Nearly 14 years later, Bali bomb victim Chusnul Chotimah says she’s still waiting for the Indonesian government to help pay for surgery and drugs needed to treat her injuries from the attack.
“Do I have to come to Jakarta and sleep in front of the State Palace only to attract the president’s attention? If they refuse to help, I would request for their help to just euthanize me. I have no power to live like this anymore,” Chusnul told BenarNews.
Chusnul was badly burned and disfigured in one of two bombings on Bali on Oct. 12, 2002, and has shrapnel embedded in one of her legs. Jemaah Islamiyah, a militant group linked with al-Qaeda, claimed responsibility for the twin attacks in Bali’s Kuta tourist district that killed 202 people.
Chusnul, who was living in Bali at the time, was buying food with a friend in Legian Street when a bomb went off inside Paddy’s Bar, some 100 meters (328 feet) away.
Chusnul has since returned to her home village of Sidoarjo, in East Java province, where she earns a meager living selling vegetables.
Some money from a Balinese NGO, which helped her to pay for an operation in Australia soon after the attack, ran out long ago and she is deeply indebted to a money lender who loaned her cash for other medical treatments, Chusnul said.
“Sixty percent of my body suffered burn injuries, including my face,” she said in a phone interview.
“Now my debt has reached Rp. 128 million [U.S. $9,370].”
But Chusnul is not alone, according to Dwi Welasih, an activist with the Indonesian Survivor Foundation (YPI), an NGO that supports victims of terrorist attacks.
“Besides Chusnul, there are many others in need of medical treatment. We have tried to talk to the Ministry of Health, but still have had no further response,” Dwi, who was injured in the deadly bombing of the Marriott Hotel in Jakarta in 2003, told BenarNews.
“I feel sad because we can’t do much about it. The organization has sought assistance from the Witness and Victim Protection Agency (LPSK), but the procedures are tight, so we still don’t see any aid provided for the victims,” Dwi added.
‘Where is the money?’
Chusnul has sent three letters to Indonesian President Joko “Jokowi” Widodo, but said she was still waiting for help from his administration. Four months ago, an official from the State Secretary’s office acknowledged one of the letters and promised that the government would aid her, she said.

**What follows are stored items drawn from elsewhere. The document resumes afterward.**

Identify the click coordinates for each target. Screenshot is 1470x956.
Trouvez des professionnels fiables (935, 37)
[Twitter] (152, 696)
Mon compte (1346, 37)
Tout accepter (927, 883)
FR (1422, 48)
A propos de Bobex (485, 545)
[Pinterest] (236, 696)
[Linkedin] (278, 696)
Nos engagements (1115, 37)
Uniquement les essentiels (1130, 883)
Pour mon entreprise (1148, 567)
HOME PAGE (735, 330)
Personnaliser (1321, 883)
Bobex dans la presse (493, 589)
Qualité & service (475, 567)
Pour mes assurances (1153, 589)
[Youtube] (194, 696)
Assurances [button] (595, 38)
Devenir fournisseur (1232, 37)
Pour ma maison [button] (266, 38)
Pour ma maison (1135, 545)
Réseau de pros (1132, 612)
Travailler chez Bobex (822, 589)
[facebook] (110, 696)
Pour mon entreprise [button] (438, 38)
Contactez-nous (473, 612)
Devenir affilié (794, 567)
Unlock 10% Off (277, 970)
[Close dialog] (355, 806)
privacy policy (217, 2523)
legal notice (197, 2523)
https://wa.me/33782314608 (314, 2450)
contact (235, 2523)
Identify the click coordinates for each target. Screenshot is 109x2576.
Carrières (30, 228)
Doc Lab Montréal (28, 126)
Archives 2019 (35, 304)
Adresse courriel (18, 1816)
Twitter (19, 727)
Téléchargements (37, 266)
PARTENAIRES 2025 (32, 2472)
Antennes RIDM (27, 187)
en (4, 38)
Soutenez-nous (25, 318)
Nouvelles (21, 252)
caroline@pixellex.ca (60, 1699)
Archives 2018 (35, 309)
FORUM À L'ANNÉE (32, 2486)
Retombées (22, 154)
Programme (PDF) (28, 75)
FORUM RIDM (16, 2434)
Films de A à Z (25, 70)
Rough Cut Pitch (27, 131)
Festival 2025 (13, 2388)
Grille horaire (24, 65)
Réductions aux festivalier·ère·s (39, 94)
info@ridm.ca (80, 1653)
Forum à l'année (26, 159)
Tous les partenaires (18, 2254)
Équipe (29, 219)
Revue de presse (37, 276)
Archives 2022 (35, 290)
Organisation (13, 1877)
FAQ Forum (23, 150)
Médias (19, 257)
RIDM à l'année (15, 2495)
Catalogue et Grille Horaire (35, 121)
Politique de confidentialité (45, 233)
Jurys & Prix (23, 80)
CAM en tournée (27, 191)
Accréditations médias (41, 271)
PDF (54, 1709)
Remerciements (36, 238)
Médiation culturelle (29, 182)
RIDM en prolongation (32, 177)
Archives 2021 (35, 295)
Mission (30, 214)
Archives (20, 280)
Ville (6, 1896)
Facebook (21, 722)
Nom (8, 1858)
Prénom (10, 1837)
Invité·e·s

According to Chusnul’s son, Musoffa Adha, 24, his mother has yet to receive Rp. 20 million (U.S. $1,467) allocated by the government to injured Indonesian survivors of the Bali attack, via the nation’s hospital system.
“Where is the money my mother supposedly received? When my father demanded an answer from the hospital, they declined, saying they have no idea about it,” Musoffa told BenarNews.
“My goal is to bring about another surgery for my mother because she always feels pain in her injured leg. With the rest of the money collected, we have planned to start a food stall, so she doesn’t have to sell vegetables around the village anymore,” he added.
Apart from feeling humiliated when people in the village ask her about the scars on her face, Chusnul said some conservative Muslim residents had come to look down on her and her family because they had lived in Bali, considered a hive of immorality and hedonistic activity.
“Several of my friends blamed my mother for working in a tourism island like Bali, though she earned money in a halal way for the sake of her children,” Musoffa said.
No special institution
Responding to questions about Chusnul’s case, Oscar Primadi, a spokesman for Indonesia’s Health Ministry, told BenarNews on May 20 that he had not been informed about it.
He said he would check into her case, adding that the she could also claim public health services and benefits through the Healthcare and Social Security Agency (BPJS), which is open to all Indonesians.
Ahmad Yunianto, chairman of the Crisis Management Centre at the ministry, explained that no special institution had been established in Indonesia to assist victims of terrorist attacks.
“It should be part of the obligations of [every] local government’s health or social agency, particularly in giving assistance for an individual and their longtime medical treatment,” he told BenarNews.